W ligowych porównaniach tylko trzy inne drużyny strzeliły mniej bramek niż Niebiesko-Biali, którzy zdobyli dwie lub więcej bramek tylko w siedmiu z 27 przypadków. Dziewięć zer w ataku dopełnia poniżej przeciętnych statystyk ofensywnych, a jednocześnie stanowi prawdziwy argument za tym, aby nawet postawić na zwycięstwo „do zera” dla Czerwonych w meczu Brighton – Liverpool.

Dotychczasowy bilans domowy również nie stanowi zachęty przed zbliżającym się meczem z drużyną z Merseyside.
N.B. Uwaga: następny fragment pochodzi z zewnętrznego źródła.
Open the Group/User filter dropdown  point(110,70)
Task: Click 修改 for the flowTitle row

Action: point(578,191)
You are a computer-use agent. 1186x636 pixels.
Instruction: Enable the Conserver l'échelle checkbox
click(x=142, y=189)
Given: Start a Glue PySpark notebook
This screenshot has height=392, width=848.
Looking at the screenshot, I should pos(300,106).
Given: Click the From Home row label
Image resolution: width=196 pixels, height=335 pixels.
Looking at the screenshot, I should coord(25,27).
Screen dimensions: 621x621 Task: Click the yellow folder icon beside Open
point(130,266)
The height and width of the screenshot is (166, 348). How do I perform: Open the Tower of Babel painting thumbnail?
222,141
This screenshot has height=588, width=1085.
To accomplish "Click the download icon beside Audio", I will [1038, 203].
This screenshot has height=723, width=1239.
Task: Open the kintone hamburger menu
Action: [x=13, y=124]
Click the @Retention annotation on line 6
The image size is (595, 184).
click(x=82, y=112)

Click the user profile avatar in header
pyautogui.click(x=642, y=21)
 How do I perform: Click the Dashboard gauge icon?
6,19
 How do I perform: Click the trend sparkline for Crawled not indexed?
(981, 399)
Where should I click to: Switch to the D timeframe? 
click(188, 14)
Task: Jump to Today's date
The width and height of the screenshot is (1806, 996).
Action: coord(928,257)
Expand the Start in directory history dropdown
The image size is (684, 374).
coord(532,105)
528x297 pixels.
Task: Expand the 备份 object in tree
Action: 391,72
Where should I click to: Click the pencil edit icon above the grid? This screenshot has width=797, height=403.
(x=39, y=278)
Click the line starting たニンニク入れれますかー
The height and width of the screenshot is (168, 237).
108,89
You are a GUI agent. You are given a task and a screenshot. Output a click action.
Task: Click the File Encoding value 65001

Tylko trzy z 13 meczów u siebie zakończyły się zwycięstwem. Zamiast tego doznali już pięciu porażek. W sumie strzelono tylko 26 goli, czyli średnio tylko dwa na mecz u siebie. To z kolei uzasadnia alternatywne podejście polegające na obstawieniu maksymalnie trzech bramek w sobotnim meczu na Amex Stadium.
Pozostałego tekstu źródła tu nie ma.